Remember how you used to hold the baby on your hip, listen to the radio, talk on speakerphone to you best friend, and make dinner all at the same time? Don't try that when you're in the middle of fibrofog. You may end up pausing in the middle of browning the onions as you hear something interesting on the radio. Half an hour later you'll find the house full of smoke, the baby in the fridge, and your friend screaming at you to hang up the phone so she can call the fire brigade because she can hear all your smoke alarms going off. And you won't have the remotest idea where the last half hour has disappeared to!
Tiredness makes you Dumber
Exactly what it says.
As fatigue sets in, your brain clouds over. You look at one of your kids, and suddenly you forget his or her name. You turn to introduce your beloved lifelong partner to a work colleague, and both names flee from your mind. Even the simplest calculation, like how to make up $2.50 out of loose change, seems impossible.
At the traffic lights, you're not one hundred percent certain that green means go. Even when you get it right, as soon as you're through the lights, you're afraid it was red when you crossed the line. As you drive along the road, you forget where you're supposed to be going.
This is brain fog in all its frustrating, and sometimes scary glory.
You Can No Longer do Two Things at Once
This is like overstimulation, but it comes from inside, and is usually under your control. When you're suffering from fibro-fog, switch off the radio when driving, because you can no longer deal safely with the distraction.

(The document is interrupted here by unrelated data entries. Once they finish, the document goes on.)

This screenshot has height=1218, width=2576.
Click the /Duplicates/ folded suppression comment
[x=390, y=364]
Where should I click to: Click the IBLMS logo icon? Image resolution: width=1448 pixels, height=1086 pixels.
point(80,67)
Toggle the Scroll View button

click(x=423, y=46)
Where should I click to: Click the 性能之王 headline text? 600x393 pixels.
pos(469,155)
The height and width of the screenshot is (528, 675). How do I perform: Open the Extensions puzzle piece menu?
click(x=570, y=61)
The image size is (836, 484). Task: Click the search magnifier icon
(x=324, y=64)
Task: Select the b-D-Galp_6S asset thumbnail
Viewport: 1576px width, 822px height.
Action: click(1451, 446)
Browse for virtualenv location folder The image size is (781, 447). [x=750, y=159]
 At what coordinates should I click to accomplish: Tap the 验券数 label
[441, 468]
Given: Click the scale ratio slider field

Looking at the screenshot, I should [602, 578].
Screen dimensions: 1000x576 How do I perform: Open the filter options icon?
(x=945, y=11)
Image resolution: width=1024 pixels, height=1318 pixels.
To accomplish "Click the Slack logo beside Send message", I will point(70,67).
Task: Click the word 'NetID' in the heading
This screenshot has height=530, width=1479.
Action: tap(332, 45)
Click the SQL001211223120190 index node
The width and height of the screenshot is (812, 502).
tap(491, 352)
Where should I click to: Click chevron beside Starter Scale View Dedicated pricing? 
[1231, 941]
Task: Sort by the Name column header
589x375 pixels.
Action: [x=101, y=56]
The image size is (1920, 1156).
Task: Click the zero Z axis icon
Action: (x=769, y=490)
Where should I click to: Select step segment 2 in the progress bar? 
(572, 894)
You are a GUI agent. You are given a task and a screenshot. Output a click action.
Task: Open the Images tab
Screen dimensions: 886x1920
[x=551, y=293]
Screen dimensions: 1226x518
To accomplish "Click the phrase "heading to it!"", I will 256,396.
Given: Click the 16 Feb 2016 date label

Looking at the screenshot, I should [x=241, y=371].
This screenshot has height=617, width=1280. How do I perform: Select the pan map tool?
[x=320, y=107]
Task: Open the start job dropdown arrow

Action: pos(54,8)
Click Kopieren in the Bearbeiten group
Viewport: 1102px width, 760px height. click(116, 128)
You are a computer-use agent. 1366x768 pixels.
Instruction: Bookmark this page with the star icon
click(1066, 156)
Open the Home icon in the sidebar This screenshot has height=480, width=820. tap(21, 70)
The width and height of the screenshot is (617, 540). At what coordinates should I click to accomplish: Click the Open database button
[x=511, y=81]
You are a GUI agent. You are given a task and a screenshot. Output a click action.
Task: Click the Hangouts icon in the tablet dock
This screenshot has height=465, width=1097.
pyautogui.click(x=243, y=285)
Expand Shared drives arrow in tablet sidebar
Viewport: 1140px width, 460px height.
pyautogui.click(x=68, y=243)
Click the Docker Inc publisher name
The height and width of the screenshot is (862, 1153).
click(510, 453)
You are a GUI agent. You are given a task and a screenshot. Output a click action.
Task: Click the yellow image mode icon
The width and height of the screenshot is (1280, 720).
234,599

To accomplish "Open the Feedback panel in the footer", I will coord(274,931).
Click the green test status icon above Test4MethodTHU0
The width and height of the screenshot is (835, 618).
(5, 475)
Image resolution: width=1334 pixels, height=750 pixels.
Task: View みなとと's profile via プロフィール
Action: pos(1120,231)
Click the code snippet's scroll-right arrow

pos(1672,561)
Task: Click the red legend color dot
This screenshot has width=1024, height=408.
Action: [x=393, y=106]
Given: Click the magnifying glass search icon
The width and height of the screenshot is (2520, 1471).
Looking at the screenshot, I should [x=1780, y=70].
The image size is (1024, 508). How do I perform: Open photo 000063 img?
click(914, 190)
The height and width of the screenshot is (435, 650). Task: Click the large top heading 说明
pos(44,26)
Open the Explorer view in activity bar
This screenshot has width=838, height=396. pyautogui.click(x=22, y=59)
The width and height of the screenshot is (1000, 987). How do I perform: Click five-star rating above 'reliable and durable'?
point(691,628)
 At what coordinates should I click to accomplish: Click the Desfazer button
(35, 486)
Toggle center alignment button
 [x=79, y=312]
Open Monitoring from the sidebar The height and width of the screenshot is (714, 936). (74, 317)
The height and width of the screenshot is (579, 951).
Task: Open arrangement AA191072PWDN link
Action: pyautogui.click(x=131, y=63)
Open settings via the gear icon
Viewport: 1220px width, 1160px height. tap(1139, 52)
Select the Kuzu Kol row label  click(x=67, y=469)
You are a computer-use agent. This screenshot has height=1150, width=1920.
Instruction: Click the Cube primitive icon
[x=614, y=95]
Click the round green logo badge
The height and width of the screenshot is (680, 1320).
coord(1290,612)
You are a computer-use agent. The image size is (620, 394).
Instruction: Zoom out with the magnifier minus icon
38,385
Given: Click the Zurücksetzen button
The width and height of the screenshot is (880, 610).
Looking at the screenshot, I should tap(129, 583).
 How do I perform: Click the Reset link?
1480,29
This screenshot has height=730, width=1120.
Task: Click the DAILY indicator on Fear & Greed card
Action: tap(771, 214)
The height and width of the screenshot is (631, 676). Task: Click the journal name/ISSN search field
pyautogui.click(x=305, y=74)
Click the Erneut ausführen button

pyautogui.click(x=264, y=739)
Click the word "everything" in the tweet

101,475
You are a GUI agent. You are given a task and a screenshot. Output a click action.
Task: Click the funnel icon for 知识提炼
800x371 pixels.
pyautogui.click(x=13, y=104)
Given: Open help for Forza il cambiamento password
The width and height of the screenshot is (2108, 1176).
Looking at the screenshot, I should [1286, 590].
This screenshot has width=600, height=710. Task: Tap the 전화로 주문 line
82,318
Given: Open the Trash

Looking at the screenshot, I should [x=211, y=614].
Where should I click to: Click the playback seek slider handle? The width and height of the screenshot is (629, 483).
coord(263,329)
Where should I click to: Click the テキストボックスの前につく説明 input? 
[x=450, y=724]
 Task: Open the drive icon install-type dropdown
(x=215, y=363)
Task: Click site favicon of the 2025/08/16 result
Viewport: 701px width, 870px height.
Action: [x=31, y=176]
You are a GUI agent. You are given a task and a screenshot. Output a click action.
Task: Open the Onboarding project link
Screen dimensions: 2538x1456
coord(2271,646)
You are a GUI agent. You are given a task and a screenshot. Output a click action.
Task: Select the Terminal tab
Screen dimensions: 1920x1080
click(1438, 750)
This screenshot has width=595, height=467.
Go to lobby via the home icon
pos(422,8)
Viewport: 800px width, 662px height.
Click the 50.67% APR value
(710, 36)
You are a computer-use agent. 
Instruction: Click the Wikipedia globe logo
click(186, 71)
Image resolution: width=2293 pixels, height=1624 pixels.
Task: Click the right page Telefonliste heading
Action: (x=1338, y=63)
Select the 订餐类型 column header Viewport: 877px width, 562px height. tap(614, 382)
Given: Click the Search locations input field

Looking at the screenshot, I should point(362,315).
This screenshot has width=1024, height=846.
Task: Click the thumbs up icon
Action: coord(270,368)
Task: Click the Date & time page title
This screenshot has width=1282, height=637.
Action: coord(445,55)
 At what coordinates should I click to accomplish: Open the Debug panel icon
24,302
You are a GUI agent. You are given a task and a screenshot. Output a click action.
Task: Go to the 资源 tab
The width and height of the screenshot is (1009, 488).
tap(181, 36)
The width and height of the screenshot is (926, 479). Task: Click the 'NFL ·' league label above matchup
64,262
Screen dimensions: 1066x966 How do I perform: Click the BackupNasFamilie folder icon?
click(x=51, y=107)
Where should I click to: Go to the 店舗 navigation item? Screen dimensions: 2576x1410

Even being involved in deep thought processes can be so distracting that you can forget what you're doing, or do it badly. Ever sent the kids off to school, worried that they had a healthy enough lunch, then discovered later that you had tidied the kitchen table putting the butter in the bin, the dirty plates in the fridge, and left the milk on top of the diswasher.
Your Keys are in the Fridge
This is a classic complaint for people with fibromyalgia. You would not believe the number of things that we find in the wrong places.
The only remedy for this is to have a limited number of 'safe' places for a number of key items. For example, my 'downstairs' reading glasses case is on the hall table. If I can't put my reading glasses into this case, they stay on the top of my head. My handbag goes under a particular chair in the kitchen. My car keys in my handbag.
Of course the only way you can make this work is to shout REALLY loudly at anyone who moves stuff in the interest of 'tidying'. Explain that each time you lose your keys it can take as much as half an hour to an hour out of your day.
Or better still forget to pick them up from the office as you keep getting distracted from the hunt for the missing keys!
Your Memory is Shot
Memory is a real problem for fibromyalgia sufferers, and it is at its worst when fibro-fog is at its thickest. Learning new information is difficult. Copying text is almost impossible. Comparing two open web-pages is a herculean task involving much switching back and forth which only adds to confusion.
Even the most basic of memory functions, the recording of our daily lives, is disrupted by fibro-fog. Details of meeting people, what you ate, what restaurants you ate in, all these may be poorly recorded if you are in the middle of a fibro-fog episode.
The next day you may be scared to find whole chunks of the day before 'missing' or so vague, that they may as well be missing.
Fibro-fog is not proof you have Alzheimer's. It does not mean you have had a stroke, or a brain tumour. You are not going mad. It should not merely be written of a symptom of depression, or anxiety if you happen to suffer from either of these conditions along with your fibromyalgia (although either can intensify it.)
Fibrofog is an extremely annoying, but benign symptom of fibromyalgia. It gets worse when you are tired , in pain or stressed, but will not deteriorate with time.
There is no magic bullet to cure it, but you will be able to moderate its effect on your life with careful management.